Scientific classification
- Kingdom: Plantae
- Clade: Tracheophytes
- Clade: Angiosperms
- Clade: Eudicots
- Order: Proteales
- Family: Proteaceae
- Genus: Synaphea
- Species: S. bifurcata
- Binomial name: Synaphea bifurcata A.S.George

= Synaphea bifurcata =

- Genus: Synaphea
- Species: bifurcata
- Authority: A.S.George
- Conservation status: P3

Species of Australian shrub in the family Proteaceae

Synaphea bifurcata is a flowering plant in the family Proteaceae and is endemic to the south-west of Western Australia. It is a bushy shrub with hairy branchlets, bifurcated leaves with arched lobes, spike of crowded yellow flowers, and narrowly elliptic fruit covered with soft hairs.

==Description==
Synaphea bifurcata is a bushy, branched shrub that typically grows to a height of up to 50 cm and has soft hairs pressed against the surface. The leaves are twice bifurcated, 10–30 mm long and 25–80 mm wide on a petiole 20–40 mm long, the lobes arched and more or less flat. The end lobes are linear to more or less triangular, with a blunt tip 1–2.5 mm long and an impressed midrib on the lower surface. The flowers are yellow and borne on crowded spikes up to 150 mm long, on a peduncle 5–30 mm long with spreading, egg-shaped bracts. The perianth has a narrow opening, the upper tepal 3.0–3.5 mm long and about 1.3 mm wide, the lower tepal 2.5 mm long. Flowering occurs from September to November, and the fruit is narrowly elliptic, about 4 mm long and covered with soft hairs.

==Taxonomy==
Synaphea bifurcata was first formally described in 1995 by the botanist Alex George in the Flora of Australia from specimens he collected 14 km north of the Newdegate-Lake King road on the Holt Rock South road in 1994. The specific epithet (bifurcata) means 'two-forked'.

==Distribution and habitat==
This species of Synaphea grows in clay-loam or sand over laterite in kwongan from Newdegate to Lake King in the Mallee bioregion of south-western Western Australia.

==Conservation status==
Synaphea bifurcata is listed as "Priority Three" by the Government of Western Australia Department of Biodiversity, Conservation and Attractions, meaning that it is poorly known and known from only a few locations but is not under imminent threat.
·····
=== ACTIONS TO TAKE ===
**1.** Reproduce the passage of the Synaphea bifurcata article starting at "Species of Australian" and ending at "fruit covered with soft hairs.".
**2.** Summarize the Synaphea bifurcata article in two sentences.
**3.** According to the Synaphea bifurcata article, during which months does the plant flower?

=== DATA RECORDS ===
·····
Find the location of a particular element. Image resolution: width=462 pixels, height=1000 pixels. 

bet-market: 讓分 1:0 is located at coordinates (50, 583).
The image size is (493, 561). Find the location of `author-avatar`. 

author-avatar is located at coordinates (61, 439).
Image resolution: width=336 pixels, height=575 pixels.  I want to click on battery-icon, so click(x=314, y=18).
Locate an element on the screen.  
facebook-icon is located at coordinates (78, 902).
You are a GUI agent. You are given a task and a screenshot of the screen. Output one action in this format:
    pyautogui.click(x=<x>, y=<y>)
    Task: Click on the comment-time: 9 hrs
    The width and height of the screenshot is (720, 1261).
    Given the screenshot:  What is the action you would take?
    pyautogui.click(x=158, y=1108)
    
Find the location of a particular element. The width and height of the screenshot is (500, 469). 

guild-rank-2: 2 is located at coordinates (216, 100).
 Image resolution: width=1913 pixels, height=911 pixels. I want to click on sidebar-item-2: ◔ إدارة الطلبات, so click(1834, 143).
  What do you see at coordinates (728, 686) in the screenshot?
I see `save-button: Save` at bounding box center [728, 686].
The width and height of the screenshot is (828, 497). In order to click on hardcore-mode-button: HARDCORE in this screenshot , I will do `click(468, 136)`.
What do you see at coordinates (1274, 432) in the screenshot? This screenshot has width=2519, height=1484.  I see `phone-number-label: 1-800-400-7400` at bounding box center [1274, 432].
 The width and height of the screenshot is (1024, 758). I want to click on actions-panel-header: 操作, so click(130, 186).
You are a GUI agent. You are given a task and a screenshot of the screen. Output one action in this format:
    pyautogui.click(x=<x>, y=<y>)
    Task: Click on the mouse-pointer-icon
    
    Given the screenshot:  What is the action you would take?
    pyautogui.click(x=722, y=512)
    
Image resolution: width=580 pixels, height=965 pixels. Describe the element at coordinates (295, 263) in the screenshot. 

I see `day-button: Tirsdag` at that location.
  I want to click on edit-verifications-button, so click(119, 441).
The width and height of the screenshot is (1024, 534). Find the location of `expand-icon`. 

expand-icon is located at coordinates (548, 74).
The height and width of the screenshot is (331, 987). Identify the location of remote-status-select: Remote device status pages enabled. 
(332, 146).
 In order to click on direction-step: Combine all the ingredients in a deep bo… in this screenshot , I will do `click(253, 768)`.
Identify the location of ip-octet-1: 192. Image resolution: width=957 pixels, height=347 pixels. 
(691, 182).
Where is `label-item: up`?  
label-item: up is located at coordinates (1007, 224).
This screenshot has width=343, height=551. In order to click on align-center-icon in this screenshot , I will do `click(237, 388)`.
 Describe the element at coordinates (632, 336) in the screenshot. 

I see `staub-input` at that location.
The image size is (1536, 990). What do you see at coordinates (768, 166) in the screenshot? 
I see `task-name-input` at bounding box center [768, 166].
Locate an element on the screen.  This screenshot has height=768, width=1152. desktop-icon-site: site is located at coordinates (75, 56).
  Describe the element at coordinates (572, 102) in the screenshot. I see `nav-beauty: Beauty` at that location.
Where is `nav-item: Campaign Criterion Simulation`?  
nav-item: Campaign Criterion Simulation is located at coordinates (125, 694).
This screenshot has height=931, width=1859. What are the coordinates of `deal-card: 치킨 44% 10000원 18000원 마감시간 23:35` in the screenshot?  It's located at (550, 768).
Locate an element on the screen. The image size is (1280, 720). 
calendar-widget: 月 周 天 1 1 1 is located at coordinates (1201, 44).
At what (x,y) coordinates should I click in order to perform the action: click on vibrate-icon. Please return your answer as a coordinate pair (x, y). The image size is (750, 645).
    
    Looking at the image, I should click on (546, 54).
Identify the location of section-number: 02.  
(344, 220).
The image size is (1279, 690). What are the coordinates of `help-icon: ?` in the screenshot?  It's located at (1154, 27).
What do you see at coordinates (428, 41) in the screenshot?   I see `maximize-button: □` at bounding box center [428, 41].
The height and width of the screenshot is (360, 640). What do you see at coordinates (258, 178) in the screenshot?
·····
=== RESPONSES BY ITEM NUMBER ===
**1.**
Species of Australian shrub in the family Proteaceae

Synaphea bifurcata is a flowering plant in the family Proteaceae and is endemic to the south-west of Western Australia. It is a bushy shrub with hairy branchlets, bifurcated leaves with arched lobes, spike of crowded yellow flowers, and narrowly elliptic fruit covered with soft hairs.

**2.** Synaphea bifurcata is a bushy shrub in the family Proteaceae, endemic to south-west Western Australia, with twice-bifurcated leaves, crowded spikes of yellow flowers, and narrowly elliptic fruit covered with soft hairs. Alex George first formally described it in 1995, and it grows in kwongan from Newdegate to Lake King, where the Government of Western Australia lists it as "Priority Three."

**3.** From September to November.